There are various existing approaches for performing appraisal. Authors have argued that no approach is always best and all of them have their own strength and weaknesses.

Evaluating Absolute Standards

The first group of appraisal methods uses absolute standards. This means that employees are compared to a standard, and their evaluation is independent of any other employee in a work group. Included in this group are the following methods: the critical incident appraisal, the checklist, the graphic rating scale, forced choice, and behaviourally anchored rating scales.

Relative Standards Methods

Another category of appraisal methods compares individuals against other individuals. These methods are relative standards rather than absolute measuring devices. The most popular of the relative methods are group order ranking, individual ranking, and paired comparison.

Using Achieved Outcomes to Evaluate Employees

The third approach to appraisal makes use of achieved performance outcomes. Employees are evaluated on how well they accomplished a specific set of objectives determined as critical in the successful completion of their job.

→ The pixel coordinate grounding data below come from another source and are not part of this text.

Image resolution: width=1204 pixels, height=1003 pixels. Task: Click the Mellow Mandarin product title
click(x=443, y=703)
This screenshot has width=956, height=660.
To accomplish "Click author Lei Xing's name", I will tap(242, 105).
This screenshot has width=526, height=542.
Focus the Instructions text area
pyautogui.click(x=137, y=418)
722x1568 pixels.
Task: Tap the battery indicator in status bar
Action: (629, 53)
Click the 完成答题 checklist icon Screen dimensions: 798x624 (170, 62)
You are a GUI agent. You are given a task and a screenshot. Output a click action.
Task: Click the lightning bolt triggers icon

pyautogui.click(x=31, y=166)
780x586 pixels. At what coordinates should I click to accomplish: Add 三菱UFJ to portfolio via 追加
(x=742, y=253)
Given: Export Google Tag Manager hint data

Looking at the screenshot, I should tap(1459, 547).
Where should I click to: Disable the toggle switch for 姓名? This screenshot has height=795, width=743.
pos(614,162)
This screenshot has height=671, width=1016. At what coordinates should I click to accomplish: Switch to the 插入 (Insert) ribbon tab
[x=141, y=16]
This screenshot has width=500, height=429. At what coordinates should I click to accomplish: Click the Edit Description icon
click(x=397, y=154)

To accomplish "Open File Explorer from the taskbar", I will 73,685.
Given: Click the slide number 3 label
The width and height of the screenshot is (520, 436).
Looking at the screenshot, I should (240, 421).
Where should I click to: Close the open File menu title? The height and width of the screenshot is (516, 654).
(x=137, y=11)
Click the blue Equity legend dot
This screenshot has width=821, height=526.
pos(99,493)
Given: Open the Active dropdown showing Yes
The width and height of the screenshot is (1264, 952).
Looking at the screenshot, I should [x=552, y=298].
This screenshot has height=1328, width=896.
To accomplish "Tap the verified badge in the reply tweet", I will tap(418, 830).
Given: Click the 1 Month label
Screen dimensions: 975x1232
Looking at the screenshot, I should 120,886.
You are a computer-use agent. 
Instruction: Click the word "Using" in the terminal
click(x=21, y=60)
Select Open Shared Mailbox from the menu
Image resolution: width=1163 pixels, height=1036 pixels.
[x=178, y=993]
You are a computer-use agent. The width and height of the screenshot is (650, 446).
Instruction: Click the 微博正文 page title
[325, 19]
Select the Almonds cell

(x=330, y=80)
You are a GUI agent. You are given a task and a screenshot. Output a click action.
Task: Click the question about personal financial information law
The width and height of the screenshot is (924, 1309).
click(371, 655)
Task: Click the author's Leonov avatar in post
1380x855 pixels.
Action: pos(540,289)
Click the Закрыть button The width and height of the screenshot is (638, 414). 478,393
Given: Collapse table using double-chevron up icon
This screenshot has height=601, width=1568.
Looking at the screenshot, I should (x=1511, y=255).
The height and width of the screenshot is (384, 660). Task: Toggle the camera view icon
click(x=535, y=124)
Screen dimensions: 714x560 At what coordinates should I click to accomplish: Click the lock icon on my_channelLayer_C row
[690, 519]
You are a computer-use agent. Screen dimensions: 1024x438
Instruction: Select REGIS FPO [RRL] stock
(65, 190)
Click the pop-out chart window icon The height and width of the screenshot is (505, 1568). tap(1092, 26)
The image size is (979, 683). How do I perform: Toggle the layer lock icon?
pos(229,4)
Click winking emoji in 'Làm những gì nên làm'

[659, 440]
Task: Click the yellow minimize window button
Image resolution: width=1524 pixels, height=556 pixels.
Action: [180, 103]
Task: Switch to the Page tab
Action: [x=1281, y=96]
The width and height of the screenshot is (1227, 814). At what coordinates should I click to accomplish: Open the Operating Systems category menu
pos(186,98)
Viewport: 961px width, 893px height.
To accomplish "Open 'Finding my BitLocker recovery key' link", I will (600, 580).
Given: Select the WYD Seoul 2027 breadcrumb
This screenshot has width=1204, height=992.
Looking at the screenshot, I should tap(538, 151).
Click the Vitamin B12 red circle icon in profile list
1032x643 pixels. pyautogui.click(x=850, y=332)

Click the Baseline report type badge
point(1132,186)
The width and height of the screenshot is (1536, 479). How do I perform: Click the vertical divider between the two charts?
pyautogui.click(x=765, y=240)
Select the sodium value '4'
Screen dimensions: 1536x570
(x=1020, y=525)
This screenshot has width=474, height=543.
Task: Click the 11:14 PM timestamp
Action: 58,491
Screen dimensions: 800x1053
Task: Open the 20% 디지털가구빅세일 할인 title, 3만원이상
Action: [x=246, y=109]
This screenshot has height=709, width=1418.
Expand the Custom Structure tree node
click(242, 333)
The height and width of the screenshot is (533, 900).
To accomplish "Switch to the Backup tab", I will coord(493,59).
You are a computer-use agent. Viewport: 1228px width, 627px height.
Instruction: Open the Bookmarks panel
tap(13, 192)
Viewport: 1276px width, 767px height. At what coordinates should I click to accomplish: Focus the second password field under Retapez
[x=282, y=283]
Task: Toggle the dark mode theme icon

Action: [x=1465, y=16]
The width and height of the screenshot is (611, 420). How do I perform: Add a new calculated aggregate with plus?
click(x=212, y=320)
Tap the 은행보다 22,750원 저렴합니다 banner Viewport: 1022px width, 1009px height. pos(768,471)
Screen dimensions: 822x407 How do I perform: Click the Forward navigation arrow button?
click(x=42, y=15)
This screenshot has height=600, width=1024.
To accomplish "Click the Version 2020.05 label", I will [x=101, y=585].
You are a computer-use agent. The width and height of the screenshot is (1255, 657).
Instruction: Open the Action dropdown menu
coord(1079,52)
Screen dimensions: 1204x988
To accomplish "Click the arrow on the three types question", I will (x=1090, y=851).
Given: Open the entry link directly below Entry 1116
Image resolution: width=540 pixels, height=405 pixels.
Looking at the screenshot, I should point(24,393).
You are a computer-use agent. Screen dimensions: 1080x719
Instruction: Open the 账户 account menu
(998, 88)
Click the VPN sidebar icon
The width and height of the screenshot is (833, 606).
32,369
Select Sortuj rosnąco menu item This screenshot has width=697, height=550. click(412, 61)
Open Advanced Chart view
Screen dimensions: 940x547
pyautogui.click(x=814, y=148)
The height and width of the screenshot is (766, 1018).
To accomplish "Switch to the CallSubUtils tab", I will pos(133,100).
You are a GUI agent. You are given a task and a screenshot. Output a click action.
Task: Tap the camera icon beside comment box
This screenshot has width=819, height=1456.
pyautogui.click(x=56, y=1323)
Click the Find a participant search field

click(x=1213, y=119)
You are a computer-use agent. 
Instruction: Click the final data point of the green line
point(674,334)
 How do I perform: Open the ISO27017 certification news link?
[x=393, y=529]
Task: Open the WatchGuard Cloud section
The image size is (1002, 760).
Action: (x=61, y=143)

This approach may be referred to as goal setting but is more commonly referred to as management by objectives (MBO).

Factors That Can Distort Appraisals

A completely error-free performance appraisal is only an ideal HRM professionals can aim for. In reality, most appraisals fall short, often through one or more actions that can significantly impede objective evaluation. The following shows the factors which can change the appraisals:

Leniency Error happens when the supervisor rates the employees either high or low compared to other appraisers. Based on that it can be either positive leniency or negative leniency error.

The Halo error or effect happens when the appraiser or evaluator rates all on all the competencies high or low on the basis of one particular competency.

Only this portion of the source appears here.